FATHER is now standing over the crib. MOTHER is reading; the elephants have retired for the night. Silence reigns. FATHER gazes at the infant. He turns momentarily back to MOTHER.
FATHER: Sure is a big one. You must have a champion hammer-thrower in your family tree.
MOTHER: Not that I know of. Maybe a caber-tosser. But I thought it was you.
FATHER: Not us. We were distance athletes. Thin as rakes. Except for my grandfather. He used to laugh at us when we'd be madly lacing up our shoes to go out for a run, and tell us he'd never jogged a step in his life. He died a week short of 99.

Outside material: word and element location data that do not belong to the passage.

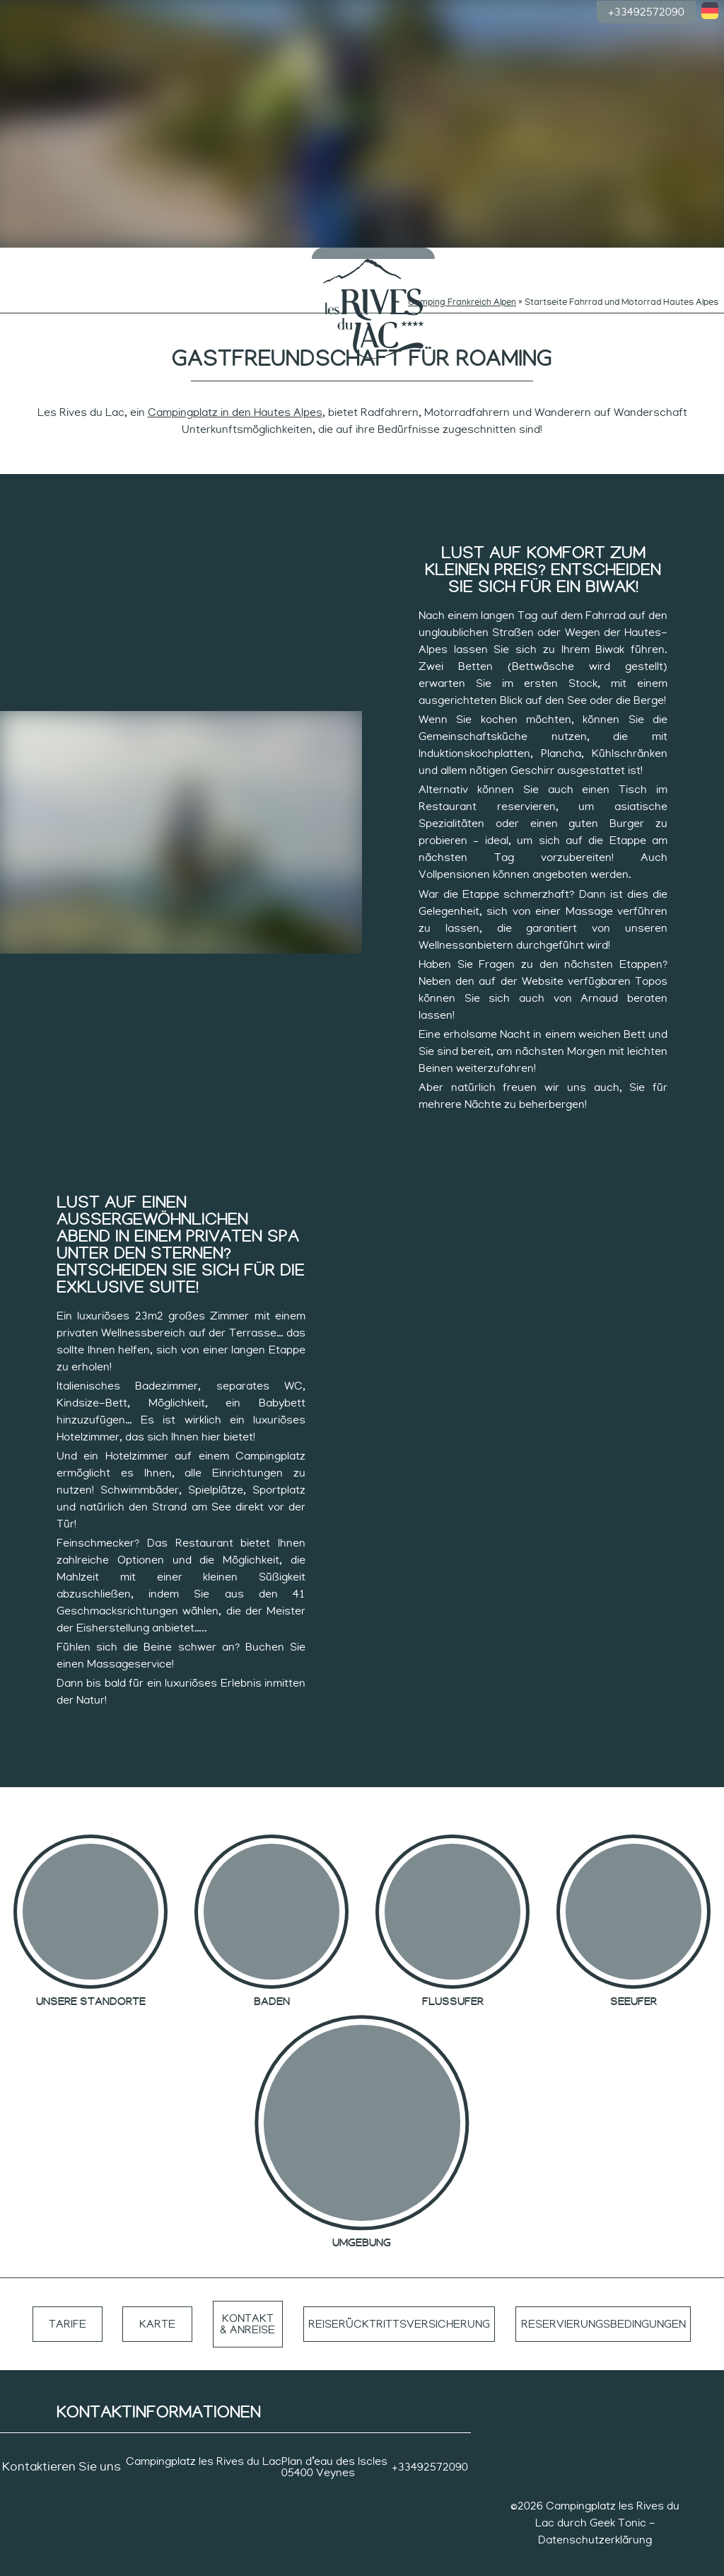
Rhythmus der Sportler (532, 259)
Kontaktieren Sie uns (61, 2446)
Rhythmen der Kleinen (192, 259)
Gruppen (683, 255)
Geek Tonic (618, 2502)
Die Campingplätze (41, 259)
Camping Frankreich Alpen (462, 282)
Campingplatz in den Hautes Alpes (235, 392)
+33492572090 (646, 11)
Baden (117, 255)
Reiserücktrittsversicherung (396, 2303)
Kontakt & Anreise (244, 2303)
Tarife (67, 2303)
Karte (156, 2303)
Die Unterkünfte (607, 259)
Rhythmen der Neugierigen (268, 259)
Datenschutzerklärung (595, 2519)
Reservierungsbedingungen (602, 2303)
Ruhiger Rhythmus (456, 259)
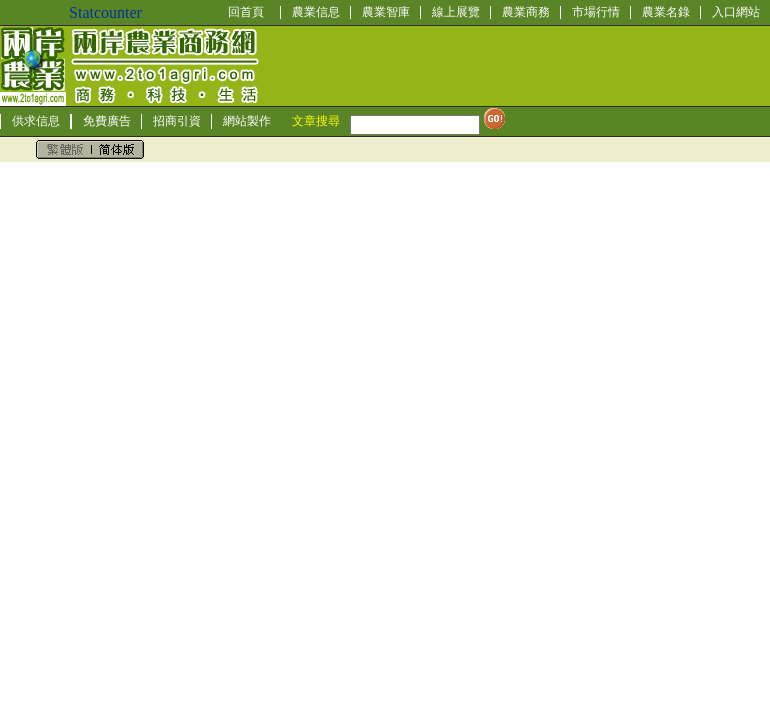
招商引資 (177, 121)
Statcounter (105, 12)
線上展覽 (456, 12)
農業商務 (526, 12)
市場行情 (596, 12)
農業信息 (316, 12)
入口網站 (736, 12)
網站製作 (247, 121)
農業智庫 (386, 12)
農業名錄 (666, 12)
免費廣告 (107, 121)
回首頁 (246, 12)
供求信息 (36, 121)
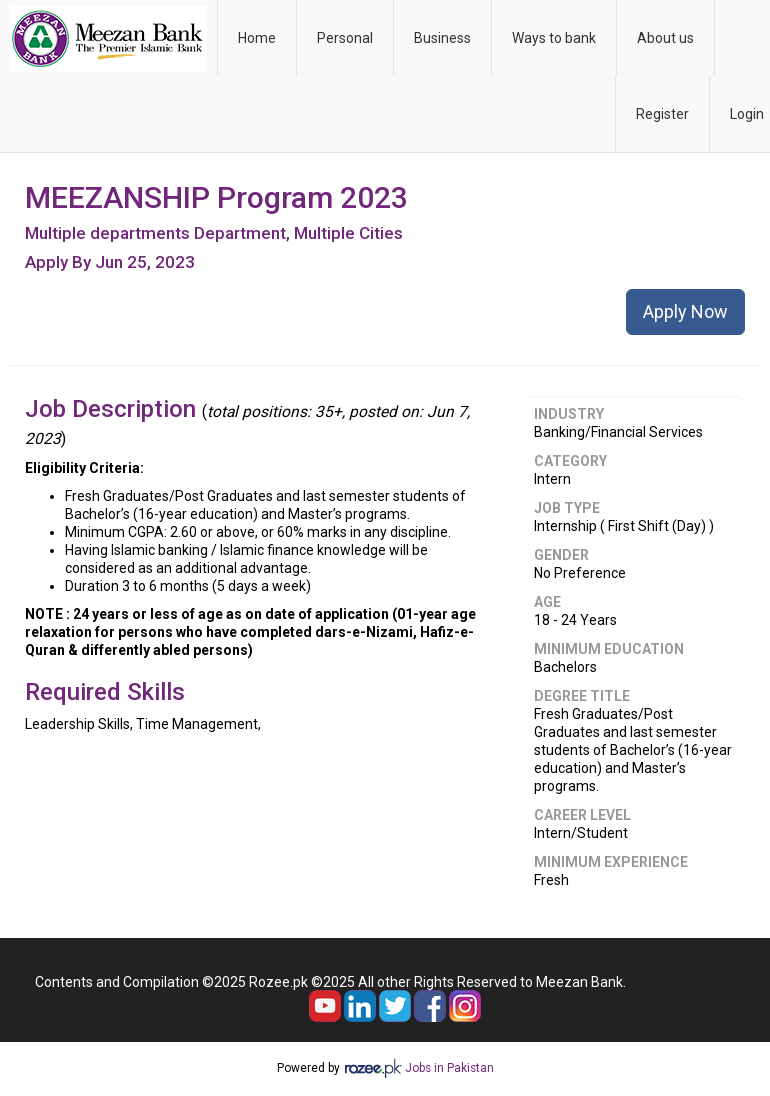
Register (662, 114)
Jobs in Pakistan (449, 1068)
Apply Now (685, 311)
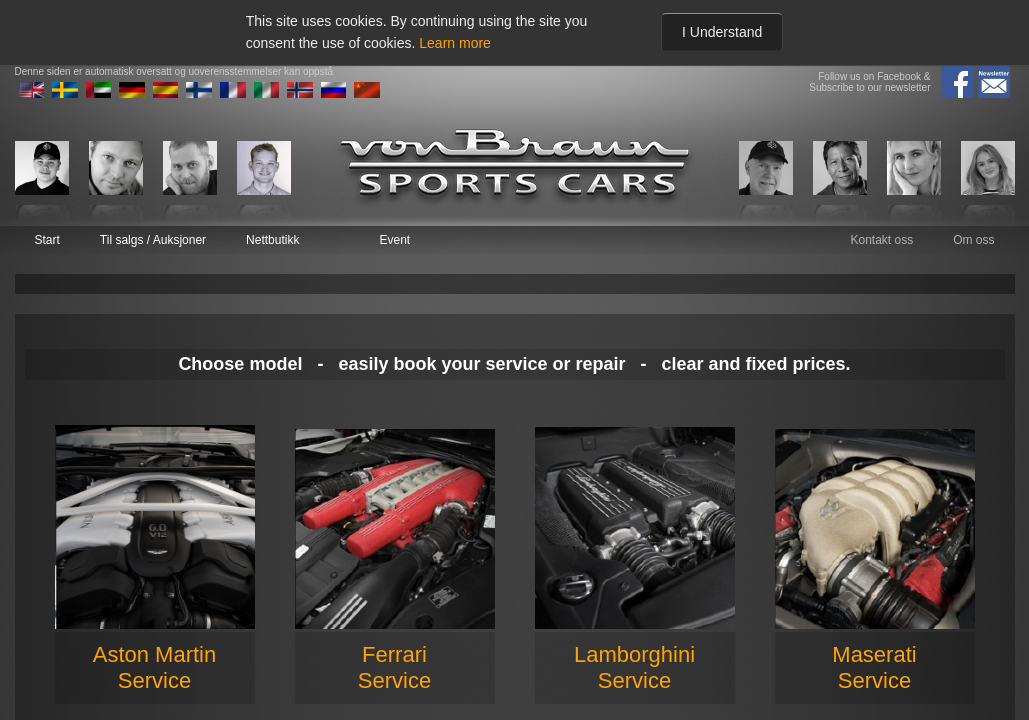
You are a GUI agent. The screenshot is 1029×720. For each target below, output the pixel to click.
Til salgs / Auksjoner (153, 240)
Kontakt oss (881, 240)
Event (394, 240)
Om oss (973, 240)
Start (47, 240)
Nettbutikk (272, 240)
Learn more (455, 43)
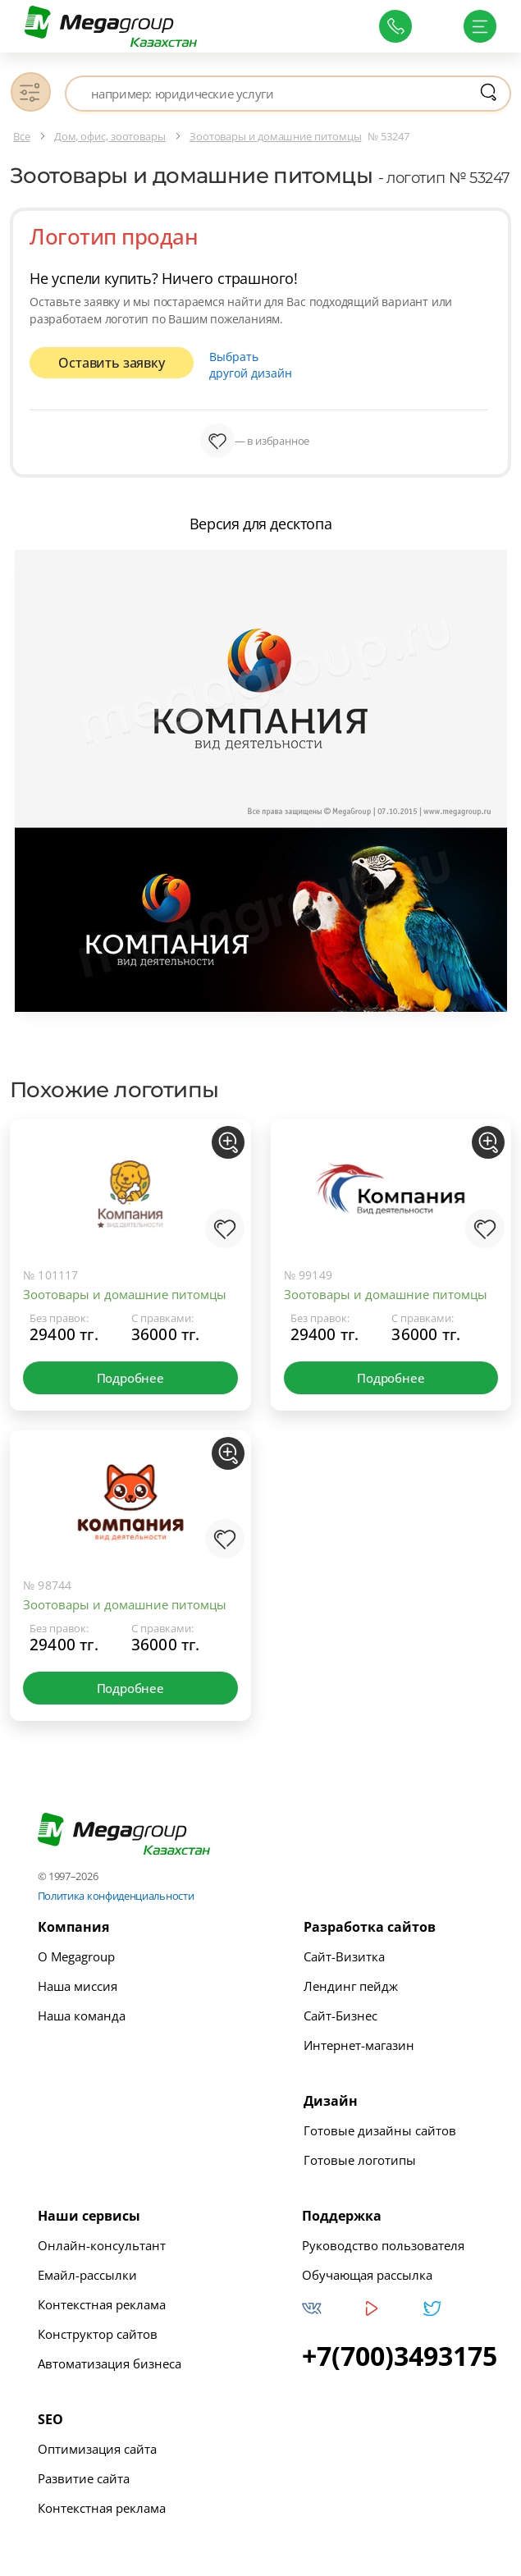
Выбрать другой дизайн (261, 363)
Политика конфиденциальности (116, 1891)
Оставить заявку (111, 364)
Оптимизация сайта (97, 2444)
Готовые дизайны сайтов (380, 2126)
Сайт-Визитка (344, 1952)
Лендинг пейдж (351, 1982)
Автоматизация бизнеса (109, 2359)
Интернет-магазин (359, 2041)
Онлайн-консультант (102, 2241)
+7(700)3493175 (399, 2352)
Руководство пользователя (383, 2241)
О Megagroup (76, 1952)
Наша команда (82, 2011)
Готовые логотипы (360, 2156)
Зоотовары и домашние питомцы (124, 1290)
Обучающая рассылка (367, 2271)
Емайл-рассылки (87, 2271)
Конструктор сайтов (98, 2330)
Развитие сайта (84, 2474)
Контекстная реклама (102, 2300)
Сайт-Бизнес (340, 2011)
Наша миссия (77, 1982)
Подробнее (130, 1374)
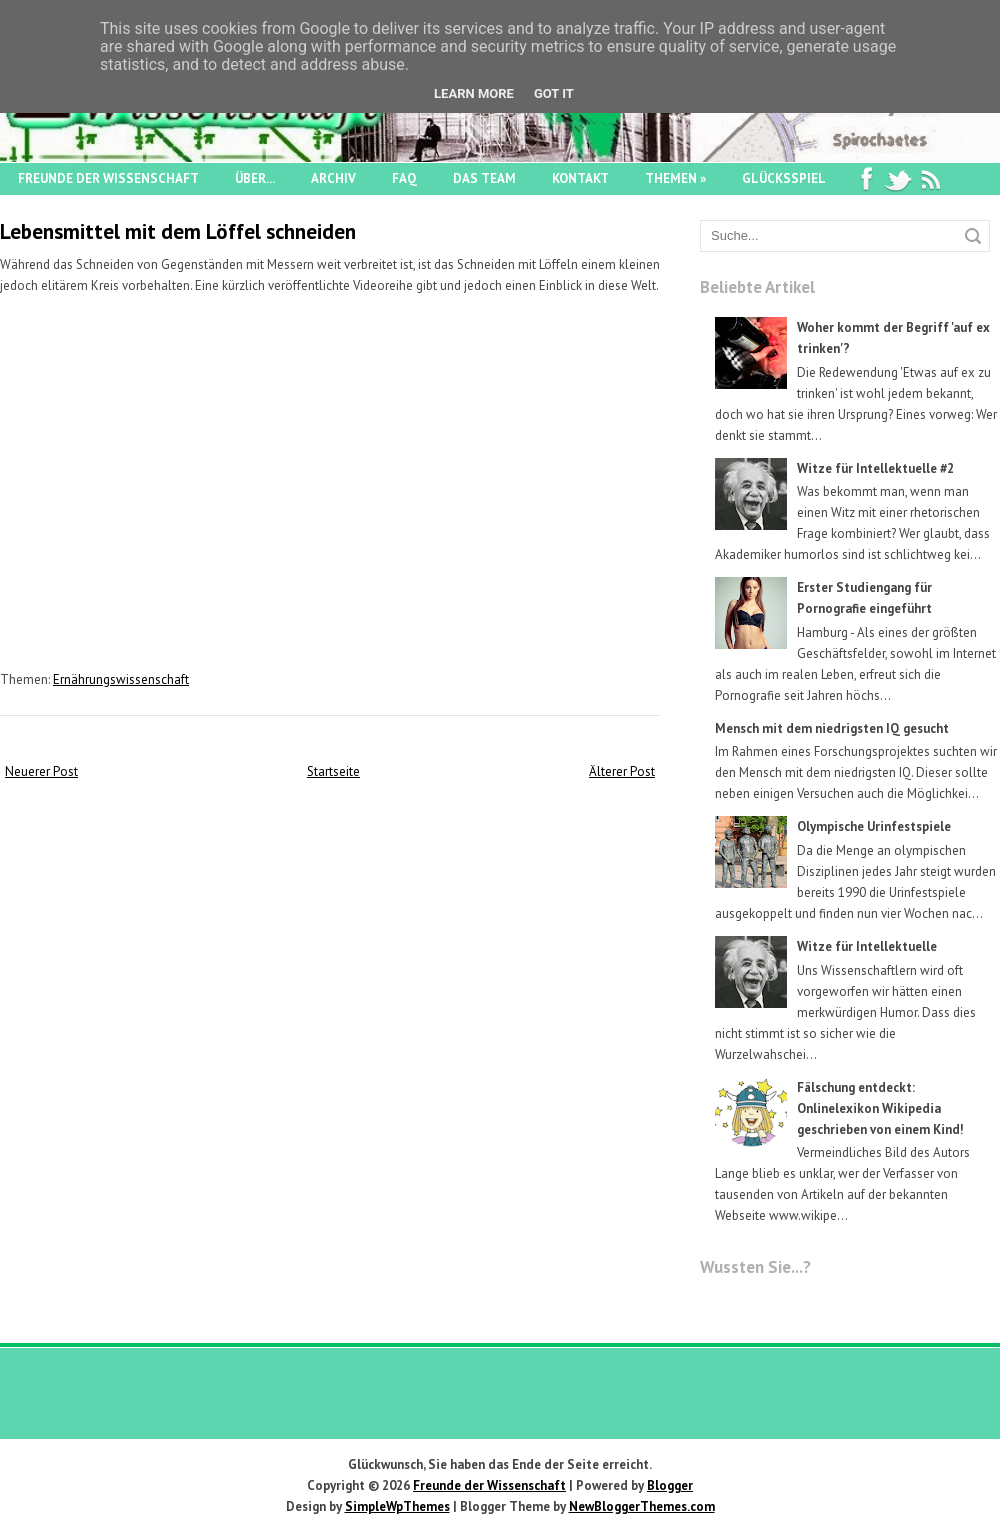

MOTHER: That was the breathing he saved along the way. Actually, my grandmother's responsible. She was tiny, the size of a sparrow. One of my aunts was 10 pounds at birth. That was in Scotland in the 1930s. And born at home. Turned out to be an average sized adult, but she just got off to a good start.
FATHER: All that porridge and clootie dumpling during pregnancy I suppose.
MOTHER: And the black pudding, bannocks-and-cheese, stovies, crowdies and arbroath smokies.
FATHER: Why don't we eat like that?
MOTHER (NODS AT THE CRIB): She might have been 15 pounds then.
THE SOUND OF SMALL FEET IS HEARD OFF. A CHILD ENTERS THE SCENE AND STOPS.
THOMAS: I'm hungry.
FATHER: I was just thinking the same thing.